Tenho uma certa necessidade de solidão, mas não me considero uma pessoa solitária. Não. Prefiro morar com alguém. E acho que sou capaz de conviver com os outros de uma forma bastante fusional, mas, ao mesmo tempo, respeitando o meu próprio espaço.

Quando o desejo de ficar sozinho se torna uma patologia?

Nos jovens, retirar-se de si mesmo pode ser um sinal de uma esquizofrenia emergente, mas não é o mesmo retrair-se para trabalhar sozinho do que isolar os esquizofrênicos. No caso da agorafobia, pessoas que não saem de casa porque têm medo, ansiedade e querem ficar sozinhas, isso pode ser um sintoma. Também há clinofilia: pessoas que não saem da cama. Adoro estar na cama, em casa, no escritório … mas nunca tive medo de sair, de ver e de estar em contacto com as pessoas. Gosto é de poder não sair de casa se quiser, se nada me atrair para o exterior.

Hoje parece que as pessoas têm pavor de ficar sozinhas e tendem a compartilhar o que fazem da vida, por mais fútil que seja, nas redes sociais, nas mensagens do celular … É um sintoma do nosso tempo?

Certamente é um sintoma de isolamento e medo da solidão. Por medo de ficar sozinho consigo mesmo. Não é um bom sinal. Não tenho Facebook nem Twitter… Recebo emails e é o suficiente para mim.

Há também um medo crescente do silêncio, tanto fora quanto dentro.
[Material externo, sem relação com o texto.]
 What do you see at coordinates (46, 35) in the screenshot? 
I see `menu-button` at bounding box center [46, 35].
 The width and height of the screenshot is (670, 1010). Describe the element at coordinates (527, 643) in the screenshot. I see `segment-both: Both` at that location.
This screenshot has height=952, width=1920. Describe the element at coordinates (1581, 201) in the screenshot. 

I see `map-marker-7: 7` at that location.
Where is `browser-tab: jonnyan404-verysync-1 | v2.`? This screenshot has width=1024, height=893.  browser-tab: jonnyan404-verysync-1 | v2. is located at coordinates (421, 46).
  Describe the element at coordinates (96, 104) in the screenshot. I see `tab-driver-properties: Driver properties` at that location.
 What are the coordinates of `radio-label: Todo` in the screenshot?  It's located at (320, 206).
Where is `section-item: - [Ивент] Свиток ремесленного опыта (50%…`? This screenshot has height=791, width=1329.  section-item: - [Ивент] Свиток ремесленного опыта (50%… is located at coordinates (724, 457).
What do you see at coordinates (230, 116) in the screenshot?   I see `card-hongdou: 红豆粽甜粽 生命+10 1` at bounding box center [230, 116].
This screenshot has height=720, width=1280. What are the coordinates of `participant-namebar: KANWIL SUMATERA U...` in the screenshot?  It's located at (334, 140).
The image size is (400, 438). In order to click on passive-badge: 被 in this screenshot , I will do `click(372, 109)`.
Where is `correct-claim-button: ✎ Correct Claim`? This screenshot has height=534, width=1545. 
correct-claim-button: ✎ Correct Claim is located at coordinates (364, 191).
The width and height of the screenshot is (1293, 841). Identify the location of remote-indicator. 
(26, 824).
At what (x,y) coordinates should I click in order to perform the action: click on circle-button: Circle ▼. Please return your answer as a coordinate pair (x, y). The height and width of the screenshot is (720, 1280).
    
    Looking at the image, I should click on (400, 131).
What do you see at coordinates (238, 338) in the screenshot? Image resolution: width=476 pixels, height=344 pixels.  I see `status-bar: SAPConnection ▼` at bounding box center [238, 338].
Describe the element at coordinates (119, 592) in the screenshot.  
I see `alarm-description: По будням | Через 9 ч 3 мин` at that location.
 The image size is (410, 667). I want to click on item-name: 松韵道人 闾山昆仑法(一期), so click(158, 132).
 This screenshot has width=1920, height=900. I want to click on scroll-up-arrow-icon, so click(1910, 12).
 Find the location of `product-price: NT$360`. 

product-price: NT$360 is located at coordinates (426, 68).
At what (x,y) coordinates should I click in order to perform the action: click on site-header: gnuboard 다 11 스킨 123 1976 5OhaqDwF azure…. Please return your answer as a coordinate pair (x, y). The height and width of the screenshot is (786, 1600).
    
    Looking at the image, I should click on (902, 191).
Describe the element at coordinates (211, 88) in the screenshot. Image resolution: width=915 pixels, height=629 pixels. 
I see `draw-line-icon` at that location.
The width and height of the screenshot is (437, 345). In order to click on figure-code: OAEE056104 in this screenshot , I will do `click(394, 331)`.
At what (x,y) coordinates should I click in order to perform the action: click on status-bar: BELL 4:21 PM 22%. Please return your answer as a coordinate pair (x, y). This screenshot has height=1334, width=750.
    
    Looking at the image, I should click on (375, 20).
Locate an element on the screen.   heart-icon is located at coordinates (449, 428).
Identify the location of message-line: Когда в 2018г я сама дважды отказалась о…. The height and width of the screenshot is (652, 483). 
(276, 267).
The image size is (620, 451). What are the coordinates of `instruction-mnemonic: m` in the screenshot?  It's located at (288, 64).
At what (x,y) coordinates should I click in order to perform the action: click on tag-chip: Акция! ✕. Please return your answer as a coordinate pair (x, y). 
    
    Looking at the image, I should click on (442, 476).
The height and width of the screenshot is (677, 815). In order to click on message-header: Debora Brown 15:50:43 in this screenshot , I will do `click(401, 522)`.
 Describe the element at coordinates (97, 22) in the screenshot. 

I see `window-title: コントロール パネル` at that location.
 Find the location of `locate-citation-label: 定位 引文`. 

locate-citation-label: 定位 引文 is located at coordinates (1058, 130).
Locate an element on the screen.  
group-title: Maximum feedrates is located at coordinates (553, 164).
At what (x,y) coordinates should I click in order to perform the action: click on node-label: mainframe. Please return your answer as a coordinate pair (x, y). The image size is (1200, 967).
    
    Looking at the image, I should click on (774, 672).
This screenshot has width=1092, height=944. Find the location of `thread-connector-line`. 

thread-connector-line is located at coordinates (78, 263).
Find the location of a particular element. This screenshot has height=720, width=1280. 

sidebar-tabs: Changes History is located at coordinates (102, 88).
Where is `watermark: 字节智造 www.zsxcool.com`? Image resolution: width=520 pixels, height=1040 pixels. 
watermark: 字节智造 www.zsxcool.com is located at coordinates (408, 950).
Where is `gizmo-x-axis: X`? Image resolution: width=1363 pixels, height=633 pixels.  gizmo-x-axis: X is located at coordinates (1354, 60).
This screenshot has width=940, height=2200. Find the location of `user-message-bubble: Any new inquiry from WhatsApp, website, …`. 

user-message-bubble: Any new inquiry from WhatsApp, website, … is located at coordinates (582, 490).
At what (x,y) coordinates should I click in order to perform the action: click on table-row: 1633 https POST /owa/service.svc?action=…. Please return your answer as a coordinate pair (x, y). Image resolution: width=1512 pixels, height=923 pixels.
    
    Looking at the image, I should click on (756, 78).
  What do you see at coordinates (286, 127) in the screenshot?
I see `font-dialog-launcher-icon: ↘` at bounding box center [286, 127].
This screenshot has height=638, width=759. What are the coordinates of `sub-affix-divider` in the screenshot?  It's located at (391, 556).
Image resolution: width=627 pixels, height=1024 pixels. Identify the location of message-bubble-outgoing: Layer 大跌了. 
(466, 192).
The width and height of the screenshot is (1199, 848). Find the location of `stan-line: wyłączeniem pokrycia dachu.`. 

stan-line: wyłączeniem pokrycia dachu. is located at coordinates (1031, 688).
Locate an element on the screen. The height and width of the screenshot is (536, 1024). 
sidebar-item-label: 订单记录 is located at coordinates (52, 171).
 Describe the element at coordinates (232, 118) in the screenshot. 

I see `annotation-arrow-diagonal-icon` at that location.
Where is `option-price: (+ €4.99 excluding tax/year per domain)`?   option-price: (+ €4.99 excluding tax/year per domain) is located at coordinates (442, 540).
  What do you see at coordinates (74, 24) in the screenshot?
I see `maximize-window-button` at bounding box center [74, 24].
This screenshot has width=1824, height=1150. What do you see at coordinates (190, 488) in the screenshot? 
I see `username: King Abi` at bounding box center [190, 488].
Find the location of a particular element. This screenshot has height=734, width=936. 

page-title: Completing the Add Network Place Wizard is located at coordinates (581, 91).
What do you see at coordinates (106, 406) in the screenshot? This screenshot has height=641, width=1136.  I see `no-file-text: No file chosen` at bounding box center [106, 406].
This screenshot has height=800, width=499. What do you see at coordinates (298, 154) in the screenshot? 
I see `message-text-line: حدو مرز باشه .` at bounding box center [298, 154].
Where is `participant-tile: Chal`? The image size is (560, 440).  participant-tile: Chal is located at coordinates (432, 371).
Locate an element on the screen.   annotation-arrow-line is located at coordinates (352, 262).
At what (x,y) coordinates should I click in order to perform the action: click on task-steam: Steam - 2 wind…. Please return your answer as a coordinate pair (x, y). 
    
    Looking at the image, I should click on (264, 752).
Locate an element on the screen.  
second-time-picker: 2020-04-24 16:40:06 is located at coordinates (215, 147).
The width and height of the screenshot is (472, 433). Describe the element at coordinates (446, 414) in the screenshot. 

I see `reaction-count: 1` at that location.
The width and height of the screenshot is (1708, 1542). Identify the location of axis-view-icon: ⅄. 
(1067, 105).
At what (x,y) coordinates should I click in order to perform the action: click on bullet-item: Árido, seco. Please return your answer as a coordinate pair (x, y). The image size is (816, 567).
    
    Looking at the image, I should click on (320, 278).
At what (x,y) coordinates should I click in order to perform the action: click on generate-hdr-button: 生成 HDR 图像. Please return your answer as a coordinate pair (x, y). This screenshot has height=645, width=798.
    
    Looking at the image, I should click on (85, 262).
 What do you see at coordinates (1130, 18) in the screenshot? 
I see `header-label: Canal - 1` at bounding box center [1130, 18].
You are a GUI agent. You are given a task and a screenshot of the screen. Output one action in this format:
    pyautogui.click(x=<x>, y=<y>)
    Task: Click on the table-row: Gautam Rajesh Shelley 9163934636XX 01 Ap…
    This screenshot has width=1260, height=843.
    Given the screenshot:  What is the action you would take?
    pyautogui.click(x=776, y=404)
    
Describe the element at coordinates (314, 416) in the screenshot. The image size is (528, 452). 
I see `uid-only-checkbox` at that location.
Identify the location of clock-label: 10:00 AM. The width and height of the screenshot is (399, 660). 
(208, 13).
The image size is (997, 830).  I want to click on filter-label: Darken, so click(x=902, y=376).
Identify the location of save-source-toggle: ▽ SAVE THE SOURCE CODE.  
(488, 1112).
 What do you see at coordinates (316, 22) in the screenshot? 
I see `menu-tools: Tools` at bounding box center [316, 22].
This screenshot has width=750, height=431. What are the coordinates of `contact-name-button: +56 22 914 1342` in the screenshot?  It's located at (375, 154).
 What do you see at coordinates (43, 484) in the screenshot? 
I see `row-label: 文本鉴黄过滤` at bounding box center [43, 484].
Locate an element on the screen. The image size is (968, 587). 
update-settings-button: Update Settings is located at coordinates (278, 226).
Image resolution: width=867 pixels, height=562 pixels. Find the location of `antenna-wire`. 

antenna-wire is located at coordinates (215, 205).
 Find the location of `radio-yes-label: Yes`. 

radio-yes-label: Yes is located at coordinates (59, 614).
Sim, no livro falo muito sobre a busca do silêncio, mesmo de dentro. Do discurso interior, da necessidade de parar, de se acalmar.

Quando a solidão não é percebida como algo positivo, o que nos ajuda a conviver com ela?

No meu caso, nos períodos em que não convivi com alguém, a amizade, sem dúvida, foi algo muito importante. E o trabalho, que te liga a outras pessoas, principalmente na minha profissão, em que estou ligada aos meus pacientes. De alguma forma, nunca estou sozinho porque estou sempre com visitantes.

Quem lida melhor com a solidão, homens ou mulheres?

Eu acredito que mulheres. Em geral, as mulheres administram melhor.